Going To Maine: I think it’s better to interpret the repeated murders of himself through the lens of his mania rather than as the best possible choice when given access to a cloning machine.

This conversation has gotten weird. I think I understand your position. What I don't understand is what I said that made you think I disagreed with your position.

Here's what I said: "It's great story-telling and great movie-making that by the end the choice appears horrible but somehow still characteristic, inevitable for Angier."
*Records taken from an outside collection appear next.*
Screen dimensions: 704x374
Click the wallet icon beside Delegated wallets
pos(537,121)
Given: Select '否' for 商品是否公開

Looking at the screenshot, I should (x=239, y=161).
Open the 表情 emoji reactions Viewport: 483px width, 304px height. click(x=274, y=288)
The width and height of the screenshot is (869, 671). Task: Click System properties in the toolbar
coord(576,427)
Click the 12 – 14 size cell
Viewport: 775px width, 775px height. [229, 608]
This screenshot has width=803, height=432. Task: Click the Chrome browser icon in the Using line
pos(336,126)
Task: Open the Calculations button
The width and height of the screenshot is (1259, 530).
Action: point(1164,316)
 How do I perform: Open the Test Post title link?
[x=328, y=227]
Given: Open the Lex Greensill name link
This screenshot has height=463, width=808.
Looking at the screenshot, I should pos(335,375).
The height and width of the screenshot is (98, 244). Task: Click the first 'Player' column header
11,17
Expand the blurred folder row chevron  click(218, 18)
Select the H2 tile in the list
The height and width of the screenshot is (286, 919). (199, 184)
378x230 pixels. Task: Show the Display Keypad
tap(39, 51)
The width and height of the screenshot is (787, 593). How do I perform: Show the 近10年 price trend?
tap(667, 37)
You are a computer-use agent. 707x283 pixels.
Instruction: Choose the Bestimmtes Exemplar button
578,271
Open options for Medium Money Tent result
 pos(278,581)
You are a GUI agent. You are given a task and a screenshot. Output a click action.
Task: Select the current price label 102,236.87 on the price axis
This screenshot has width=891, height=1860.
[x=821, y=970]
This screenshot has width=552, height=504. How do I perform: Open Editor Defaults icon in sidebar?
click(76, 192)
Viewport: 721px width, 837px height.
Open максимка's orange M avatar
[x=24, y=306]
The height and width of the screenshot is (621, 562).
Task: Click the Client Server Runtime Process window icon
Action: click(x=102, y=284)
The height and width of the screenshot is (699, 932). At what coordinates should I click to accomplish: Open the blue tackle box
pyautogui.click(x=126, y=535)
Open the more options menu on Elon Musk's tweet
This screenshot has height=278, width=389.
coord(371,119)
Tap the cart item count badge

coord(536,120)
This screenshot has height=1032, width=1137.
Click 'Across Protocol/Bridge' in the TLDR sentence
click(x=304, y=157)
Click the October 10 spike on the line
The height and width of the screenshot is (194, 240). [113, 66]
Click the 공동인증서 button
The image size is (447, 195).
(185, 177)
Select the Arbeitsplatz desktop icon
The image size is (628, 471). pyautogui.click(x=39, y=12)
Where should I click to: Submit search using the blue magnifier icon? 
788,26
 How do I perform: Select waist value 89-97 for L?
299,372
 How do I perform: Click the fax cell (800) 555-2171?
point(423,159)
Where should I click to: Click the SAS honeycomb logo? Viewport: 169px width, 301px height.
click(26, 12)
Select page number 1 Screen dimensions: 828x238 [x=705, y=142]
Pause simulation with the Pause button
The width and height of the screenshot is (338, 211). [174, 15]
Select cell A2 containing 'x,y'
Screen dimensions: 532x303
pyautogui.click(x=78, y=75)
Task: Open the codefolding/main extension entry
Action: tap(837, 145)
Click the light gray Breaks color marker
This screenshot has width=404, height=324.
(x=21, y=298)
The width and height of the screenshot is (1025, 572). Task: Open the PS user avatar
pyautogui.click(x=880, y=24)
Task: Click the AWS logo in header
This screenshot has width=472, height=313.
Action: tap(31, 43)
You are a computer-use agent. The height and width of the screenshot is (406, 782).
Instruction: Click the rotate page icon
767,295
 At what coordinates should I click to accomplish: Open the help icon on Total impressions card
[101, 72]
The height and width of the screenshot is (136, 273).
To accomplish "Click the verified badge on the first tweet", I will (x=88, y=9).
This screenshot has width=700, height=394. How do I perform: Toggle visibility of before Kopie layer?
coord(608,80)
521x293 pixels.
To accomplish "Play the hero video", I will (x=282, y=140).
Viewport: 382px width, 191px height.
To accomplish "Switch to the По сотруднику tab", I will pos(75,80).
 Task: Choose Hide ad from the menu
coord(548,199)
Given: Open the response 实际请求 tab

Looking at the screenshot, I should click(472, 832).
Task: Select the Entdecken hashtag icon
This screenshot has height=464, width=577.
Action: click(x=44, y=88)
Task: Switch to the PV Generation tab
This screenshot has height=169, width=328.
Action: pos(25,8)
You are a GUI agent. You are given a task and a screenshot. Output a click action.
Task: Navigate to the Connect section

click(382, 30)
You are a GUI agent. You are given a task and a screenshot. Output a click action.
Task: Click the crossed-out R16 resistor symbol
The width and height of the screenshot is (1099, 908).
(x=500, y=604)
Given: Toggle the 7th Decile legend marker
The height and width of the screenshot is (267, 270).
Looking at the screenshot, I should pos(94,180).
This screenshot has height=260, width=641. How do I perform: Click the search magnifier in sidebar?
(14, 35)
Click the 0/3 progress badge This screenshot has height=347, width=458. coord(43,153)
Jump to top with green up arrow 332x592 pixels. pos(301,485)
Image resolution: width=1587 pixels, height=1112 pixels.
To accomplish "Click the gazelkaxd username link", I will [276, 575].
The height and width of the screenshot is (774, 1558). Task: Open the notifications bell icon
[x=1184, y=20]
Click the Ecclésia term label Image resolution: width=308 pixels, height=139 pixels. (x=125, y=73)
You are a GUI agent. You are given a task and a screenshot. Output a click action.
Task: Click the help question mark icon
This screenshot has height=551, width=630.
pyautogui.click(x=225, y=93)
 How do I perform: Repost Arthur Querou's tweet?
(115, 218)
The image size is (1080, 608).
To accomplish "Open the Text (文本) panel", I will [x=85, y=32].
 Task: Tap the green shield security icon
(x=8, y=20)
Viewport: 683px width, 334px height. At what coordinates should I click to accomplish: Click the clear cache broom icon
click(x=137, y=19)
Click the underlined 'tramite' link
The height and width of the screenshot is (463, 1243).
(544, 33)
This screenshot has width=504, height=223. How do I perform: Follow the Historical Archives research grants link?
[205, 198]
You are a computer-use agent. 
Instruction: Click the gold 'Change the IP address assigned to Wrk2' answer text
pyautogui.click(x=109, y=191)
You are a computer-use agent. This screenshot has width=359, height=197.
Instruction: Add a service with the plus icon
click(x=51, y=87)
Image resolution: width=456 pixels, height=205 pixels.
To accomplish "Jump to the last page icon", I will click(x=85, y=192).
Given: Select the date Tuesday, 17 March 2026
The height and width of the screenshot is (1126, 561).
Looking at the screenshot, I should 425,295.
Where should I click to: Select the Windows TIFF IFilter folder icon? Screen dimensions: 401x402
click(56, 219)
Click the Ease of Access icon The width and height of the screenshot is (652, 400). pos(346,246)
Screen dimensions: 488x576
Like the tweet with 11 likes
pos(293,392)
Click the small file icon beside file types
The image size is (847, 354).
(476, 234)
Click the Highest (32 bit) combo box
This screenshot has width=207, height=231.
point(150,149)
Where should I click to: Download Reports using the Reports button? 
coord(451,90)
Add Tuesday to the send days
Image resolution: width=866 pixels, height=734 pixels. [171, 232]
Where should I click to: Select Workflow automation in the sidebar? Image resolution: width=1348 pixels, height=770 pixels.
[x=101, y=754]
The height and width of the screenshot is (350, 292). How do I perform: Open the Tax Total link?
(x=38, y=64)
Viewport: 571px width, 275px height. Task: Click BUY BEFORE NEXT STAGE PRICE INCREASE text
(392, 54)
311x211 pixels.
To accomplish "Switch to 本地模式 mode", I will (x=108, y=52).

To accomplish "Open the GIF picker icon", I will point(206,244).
What about that made you think I disagreed with the interpretation you offer? Why does the script need to be defended against the claim that it is "great story-telling"? If the drowning cage weren't horrible and completely avoidable, it wouldn't be the result of mania and obsession.
posted by anotherpanacea at 10:09 AM on October 20, 2015


For me, part of Angiers rationale for drowning the doubles immediately stems from his former experience with his drunk double practically ruining his life and career. He wants singular control, and is willing to pay the price. That is, he knows that he wants that, so he can't even trust himself with it. So he must eliminate the threat, lest the illusion go awry again. And drowning under the stage is a fitting sort of pain and punishment for what he'd endured on stage in previous acts, namely, his wife drowning. In this sense, he is sort of stuck in time and space, and compelled to repeat the tragedy night after night.
posted by iamkimiam at 11:59 AM on October 20, 2015


Like the illusion is an allusion to reliving loss.
posted by iamkimiam at 12:01 PM on October 20, 2015


Nolan kills off wives/girlfriends a lot, doesn't he?
posted by octothorpe at 12:08 PM on October 20, 2015 [1 favorite]


Pretty much every single film, yeah.